Ed, welcome to the show. It’s nice to have you here with us.

I’m happy to be here, Dom. Thanks for having me.

I appreciate your time. You have such a unique skillset and experience, having practiced the law for over 30 years, but you’re also a certified public accountant. What a benefit that is to your clients. I know you focus a lot on M&A transactions. They must appreciate the fact that you can look at a deal from both of those lenses.

When you’re structuring a deal, one of the most important things of the deal is the tax consequences. The buyer and the seller have certain interests, which are sometimes different, but I can help them with that. I know what the tax consequences are. I know how to plan for tax consequences and that somehow affects how the transaction is structured and how the documents are then prepared.
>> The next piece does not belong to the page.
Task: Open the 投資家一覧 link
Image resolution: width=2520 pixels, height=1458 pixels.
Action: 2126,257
You’ve been doing this for a long time. I’ve been doing this for a long time. My experience has been that people don’t spend enough time thinking about the tax consequences and how to optimize them, whether you’re a buyer or a seller. I’m assuming your experience is the same.
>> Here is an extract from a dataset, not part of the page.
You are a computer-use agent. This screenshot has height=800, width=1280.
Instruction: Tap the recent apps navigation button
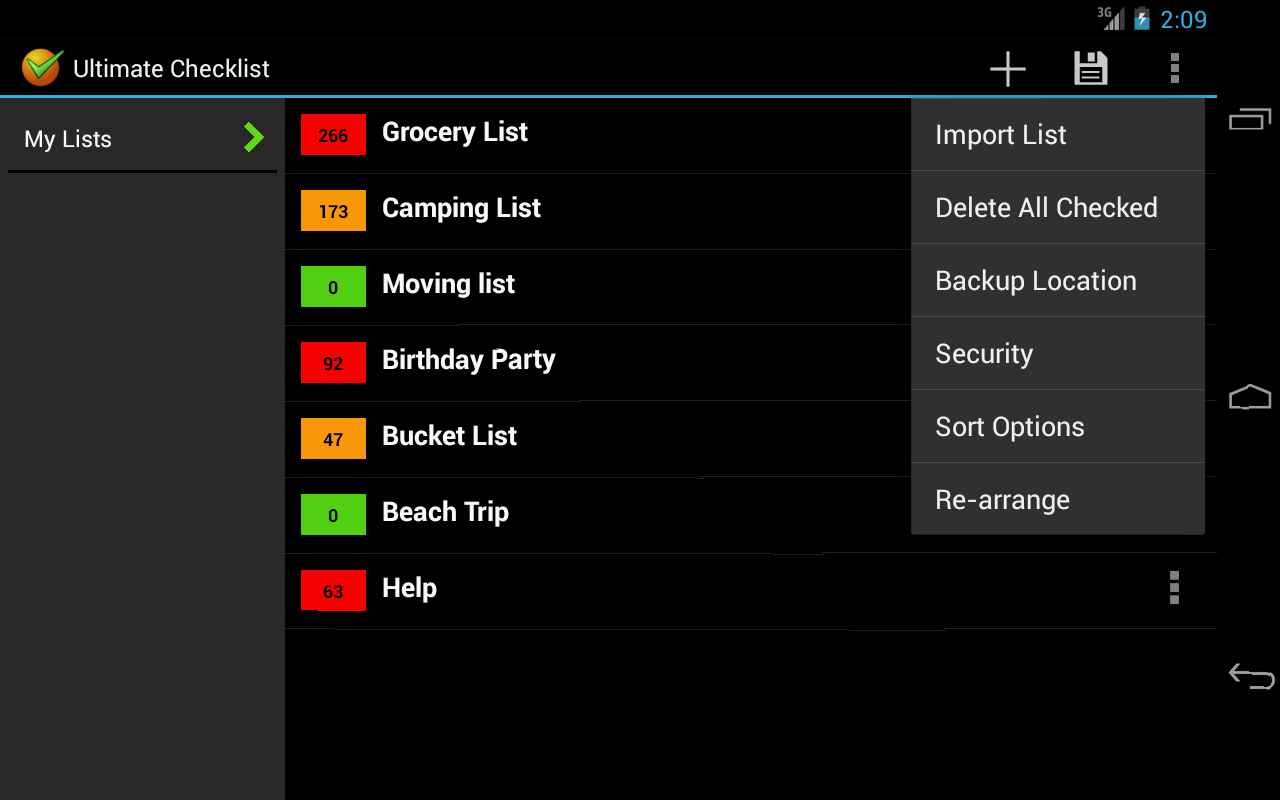pyautogui.click(x=1250, y=117)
Sometimes, they don’t start thinking about it until we get into the document. Drafts are going back and forth. Clients start understanding what this does to them tax-wise and what it doesn’t do. The best thing for a tax practitioner to do is to have that conversation up front. What kind of transaction are we going to have? Are we going to have an asset sale? Are we going to have a stock sale? Those types of questions. It should be some of the first fundamental decisions that are made before you start passing documents around.

The best practice is you should be contemplating at least broadly these things in the letter of intent. You might not be getting down to the actual details, but at least assimilating what you’re looking for from a tax structure in the LOI so that you don’t wind up with a complete renegotiation at the closing table or in the definitive agreement.

That’s one of the purposes of the letter of intent. It is a preliminary agreement that’s usually a non-binding agreement. Either side could walk away from it. One of the purposes of it is to get the main points of the deal out on the table. Those main points include whether it’s going to be an asset transaction or a stock transaction, what the price is going to be, how the price is going to be paid. There’s usually a provision that everything’s going to be kept confidential. Those fundamental questions are what’s addressed in a letter of intent. That’s a good point. They have to be addressed there.

Maybe we start at the beginning. The obvious first place is the parties, both the buyer and the seller, because the tax consequences are there for both parties, whether or not it’s an asset sale or sale of the stock. Maybe you can help us think through the ramifications for people and when should they be thinking about one or the other.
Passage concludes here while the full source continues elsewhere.